__Problem to work on__: Swap "GUI agent" for "UI agent" everywhere in the material below, and give the material back with nothing else changed.

__Input material__:
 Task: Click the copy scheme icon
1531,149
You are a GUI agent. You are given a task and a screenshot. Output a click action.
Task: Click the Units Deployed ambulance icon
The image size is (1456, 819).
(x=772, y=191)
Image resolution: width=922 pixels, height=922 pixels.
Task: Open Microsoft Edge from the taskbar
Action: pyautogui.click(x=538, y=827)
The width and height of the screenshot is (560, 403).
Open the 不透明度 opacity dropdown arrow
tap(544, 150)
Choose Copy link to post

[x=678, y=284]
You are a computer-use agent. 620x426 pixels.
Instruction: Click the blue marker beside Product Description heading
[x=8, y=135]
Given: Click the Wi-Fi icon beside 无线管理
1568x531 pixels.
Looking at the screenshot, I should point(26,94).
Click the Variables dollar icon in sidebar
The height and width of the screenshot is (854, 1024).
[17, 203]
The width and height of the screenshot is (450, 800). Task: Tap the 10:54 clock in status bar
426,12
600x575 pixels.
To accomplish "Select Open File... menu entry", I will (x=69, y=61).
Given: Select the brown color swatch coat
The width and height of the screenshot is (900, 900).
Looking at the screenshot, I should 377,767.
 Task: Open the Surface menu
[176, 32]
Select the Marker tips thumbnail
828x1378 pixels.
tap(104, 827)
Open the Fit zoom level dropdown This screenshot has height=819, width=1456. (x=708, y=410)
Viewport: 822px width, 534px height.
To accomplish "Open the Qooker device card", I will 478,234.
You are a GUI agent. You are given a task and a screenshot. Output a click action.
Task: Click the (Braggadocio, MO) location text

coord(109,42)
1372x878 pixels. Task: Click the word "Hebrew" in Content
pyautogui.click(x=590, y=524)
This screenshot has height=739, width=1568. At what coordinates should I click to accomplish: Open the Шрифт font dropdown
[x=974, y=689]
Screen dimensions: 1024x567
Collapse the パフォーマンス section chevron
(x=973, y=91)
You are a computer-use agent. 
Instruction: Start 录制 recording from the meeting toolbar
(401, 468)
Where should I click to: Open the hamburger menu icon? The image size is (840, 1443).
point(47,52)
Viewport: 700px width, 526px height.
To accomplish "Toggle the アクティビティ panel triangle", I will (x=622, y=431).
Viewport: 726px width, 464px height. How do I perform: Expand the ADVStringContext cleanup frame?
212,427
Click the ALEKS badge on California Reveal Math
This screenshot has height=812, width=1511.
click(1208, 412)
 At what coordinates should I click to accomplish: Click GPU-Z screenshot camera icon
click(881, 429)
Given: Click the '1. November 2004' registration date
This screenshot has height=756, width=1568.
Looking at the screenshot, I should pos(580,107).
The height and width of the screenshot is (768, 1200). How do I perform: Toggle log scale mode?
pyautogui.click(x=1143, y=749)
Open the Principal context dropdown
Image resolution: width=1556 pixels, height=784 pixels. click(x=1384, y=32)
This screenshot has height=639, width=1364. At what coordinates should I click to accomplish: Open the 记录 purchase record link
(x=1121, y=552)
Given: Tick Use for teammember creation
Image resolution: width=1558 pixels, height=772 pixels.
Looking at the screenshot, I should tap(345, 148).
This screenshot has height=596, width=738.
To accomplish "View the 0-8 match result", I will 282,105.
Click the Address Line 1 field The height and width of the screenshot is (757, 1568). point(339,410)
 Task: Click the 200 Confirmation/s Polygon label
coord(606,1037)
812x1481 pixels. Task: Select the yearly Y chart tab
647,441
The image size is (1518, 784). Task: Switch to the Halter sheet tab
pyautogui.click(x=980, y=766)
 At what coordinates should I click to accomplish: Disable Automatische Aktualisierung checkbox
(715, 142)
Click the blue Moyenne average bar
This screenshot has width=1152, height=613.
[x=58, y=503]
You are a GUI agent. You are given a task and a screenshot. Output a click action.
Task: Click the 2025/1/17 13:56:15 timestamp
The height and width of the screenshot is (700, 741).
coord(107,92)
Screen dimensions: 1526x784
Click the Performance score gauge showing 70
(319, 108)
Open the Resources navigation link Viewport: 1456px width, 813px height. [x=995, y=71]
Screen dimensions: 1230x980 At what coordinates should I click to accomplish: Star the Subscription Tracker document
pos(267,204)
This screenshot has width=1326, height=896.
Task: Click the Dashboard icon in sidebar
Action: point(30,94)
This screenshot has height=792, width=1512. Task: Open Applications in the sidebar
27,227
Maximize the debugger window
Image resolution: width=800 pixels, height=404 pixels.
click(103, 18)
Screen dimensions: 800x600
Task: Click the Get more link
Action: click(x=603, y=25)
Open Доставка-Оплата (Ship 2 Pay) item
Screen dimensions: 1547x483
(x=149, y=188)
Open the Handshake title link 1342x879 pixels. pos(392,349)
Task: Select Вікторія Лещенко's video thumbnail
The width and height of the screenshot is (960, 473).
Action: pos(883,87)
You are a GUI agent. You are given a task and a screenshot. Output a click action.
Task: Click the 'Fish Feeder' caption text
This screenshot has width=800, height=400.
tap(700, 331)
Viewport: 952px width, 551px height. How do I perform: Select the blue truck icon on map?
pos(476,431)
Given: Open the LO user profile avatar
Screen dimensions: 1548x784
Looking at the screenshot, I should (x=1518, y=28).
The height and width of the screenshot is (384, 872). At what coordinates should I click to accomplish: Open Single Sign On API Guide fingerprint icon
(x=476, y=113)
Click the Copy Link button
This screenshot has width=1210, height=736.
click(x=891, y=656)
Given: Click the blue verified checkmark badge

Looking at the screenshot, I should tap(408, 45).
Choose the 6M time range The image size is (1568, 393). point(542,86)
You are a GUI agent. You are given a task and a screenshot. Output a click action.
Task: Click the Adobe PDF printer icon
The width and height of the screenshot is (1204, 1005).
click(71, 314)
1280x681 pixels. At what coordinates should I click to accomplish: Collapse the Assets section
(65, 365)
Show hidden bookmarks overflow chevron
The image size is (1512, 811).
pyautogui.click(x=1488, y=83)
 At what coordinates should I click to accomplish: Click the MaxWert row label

__Final result__:
 Task: Click the copy scheme icon
1531,149
You are a UI agent. You are given a task and a screenshot. Output a click action.
Task: Click the Units Deployed ambulance icon
The image size is (1456, 819).
(x=772, y=191)
Image resolution: width=922 pixels, height=922 pixels.
Task: Open Microsoft Edge from the taskbar
Action: pyautogui.click(x=538, y=827)
The width and height of the screenshot is (560, 403).
Open the 不透明度 opacity dropdown arrow
tap(544, 150)
Choose Copy link to post

[x=678, y=284]
You are a computer-use agent. 620x426 pixels.
Instruction: Click the blue marker beside Product Description heading
[x=8, y=135]
Given: Click the Wi-Fi icon beside 无线管理
1568x531 pixels.
Looking at the screenshot, I should point(26,94).
Click the Variables dollar icon in sidebar
The height and width of the screenshot is (854, 1024).
[17, 203]
The width and height of the screenshot is (450, 800). Task: Tap the 10:54 clock in status bar
426,12
600x575 pixels.
To accomplish "Select Open File... menu entry", I will (x=69, y=61).
Given: Select the brown color swatch coat
The width and height of the screenshot is (900, 900).
Looking at the screenshot, I should 377,767.
 Task: Open the Surface menu
[176, 32]
Select the Marker tips thumbnail
828x1378 pixels.
tap(104, 827)
Open the Fit zoom level dropdown This screenshot has height=819, width=1456. (x=708, y=410)
Viewport: 822px width, 534px height.
To accomplish "Open the Qooker device card", I will 478,234.
You are a UI agent. You are given a task and a screenshot. Output a click action.
Task: Click the (Braggadocio, MO) location text

coord(109,42)
1372x878 pixels. Task: Click the word "Hebrew" in Content
pyautogui.click(x=590, y=524)
This screenshot has height=739, width=1568. At what coordinates should I click to accomplish: Open the Шрифт font dropdown
[x=974, y=689]
Screen dimensions: 1024x567
Collapse the パフォーマンス section chevron
(x=973, y=91)
You are a computer-use agent. 
Instruction: Start 录制 recording from the meeting toolbar
(401, 468)
Where should I click to: Open the hamburger menu icon? The image size is (840, 1443).
point(47,52)
Viewport: 700px width, 526px height.
To accomplish "Toggle the アクティビティ panel triangle", I will (x=622, y=431).
Viewport: 726px width, 464px height. How do I perform: Expand the ADVStringContext cleanup frame?
212,427
Click the ALEKS badge on California Reveal Math
This screenshot has height=812, width=1511.
click(1208, 412)
 At what coordinates should I click to accomplish: Click GPU-Z screenshot camera icon
click(881, 429)
Given: Click the '1. November 2004' registration date
This screenshot has height=756, width=1568.
Looking at the screenshot, I should pos(580,107).
The height and width of the screenshot is (768, 1200). How do I perform: Toggle log scale mode?
pyautogui.click(x=1143, y=749)
Open the Principal context dropdown
Image resolution: width=1556 pixels, height=784 pixels. click(x=1384, y=32)
This screenshot has height=639, width=1364. At what coordinates should I click to accomplish: Open the 记录 purchase record link
(x=1121, y=552)
Given: Tick Use for teammember creation
Image resolution: width=1558 pixels, height=772 pixels.
Looking at the screenshot, I should tap(345, 148).
This screenshot has height=596, width=738.
To accomplish "View the 0-8 match result", I will 282,105.
Click the Address Line 1 field The height and width of the screenshot is (757, 1568). point(339,410)
 Task: Click the 200 Confirmation/s Polygon label
coord(606,1037)
812x1481 pixels. Task: Select the yearly Y chart tab
647,441
The image size is (1518, 784). Task: Switch to the Halter sheet tab
pyautogui.click(x=980, y=766)
 At what coordinates should I click to accomplish: Disable Automatische Aktualisierung checkbox
(715, 142)
Click the blue Moyenne average bar
This screenshot has width=1152, height=613.
[x=58, y=503]
You are a UI agent. You are given a task and a screenshot. Output a click action.
Task: Click the 2025/1/17 13:56:15 timestamp
The height and width of the screenshot is (700, 741).
coord(107,92)
Screen dimensions: 1526x784
Click the Performance score gauge showing 70
(319, 108)
Open the Resources navigation link Viewport: 1456px width, 813px height. [x=995, y=71]
Screen dimensions: 1230x980 At what coordinates should I click to accomplish: Star the Subscription Tracker document
pos(267,204)
This screenshot has width=1326, height=896.
Task: Click the Dashboard icon in sidebar
Action: point(30,94)
This screenshot has height=792, width=1512. Task: Open Applications in the sidebar
27,227
Maximize the debugger window
Image resolution: width=800 pixels, height=404 pixels.
click(103, 18)
Screen dimensions: 800x600
Task: Click the Get more link
Action: click(x=603, y=25)
Open Доставка-Оплата (Ship 2 Pay) item
Screen dimensions: 1547x483
(x=149, y=188)
Open the Handshake title link 1342x879 pixels. pos(392,349)
Task: Select Вікторія Лещенко's video thumbnail
The width and height of the screenshot is (960, 473).
Action: pos(883,87)
You are a UI agent. You are given a task and a screenshot. Output a click action.
Task: Click the 'Fish Feeder' caption text
This screenshot has width=800, height=400.
tap(700, 331)
Viewport: 952px width, 551px height. How do I perform: Select the blue truck icon on map?
pos(476,431)
Given: Open the LO user profile avatar
Screen dimensions: 1548x784
Looking at the screenshot, I should (x=1518, y=28).
The height and width of the screenshot is (384, 872). At what coordinates should I click to accomplish: Open Single Sign On API Guide fingerprint icon
(x=476, y=113)
Click the Copy Link button
This screenshot has width=1210, height=736.
click(x=891, y=656)
Given: Click the blue verified checkmark badge

Looking at the screenshot, I should tap(408, 45).
Choose the 6M time range The image size is (1568, 393). point(542,86)
You are a UI agent. You are given a task and a screenshot. Output a click action.
Task: Click the Adobe PDF printer icon
The width and height of the screenshot is (1204, 1005).
click(71, 314)
1280x681 pixels. At what coordinates should I click to accomplish: Collapse the Assets section
(65, 365)
Show hidden bookmarks overflow chevron
The image size is (1512, 811).
pyautogui.click(x=1488, y=83)
 At what coordinates should I click to accomplish: Click the MaxWert row label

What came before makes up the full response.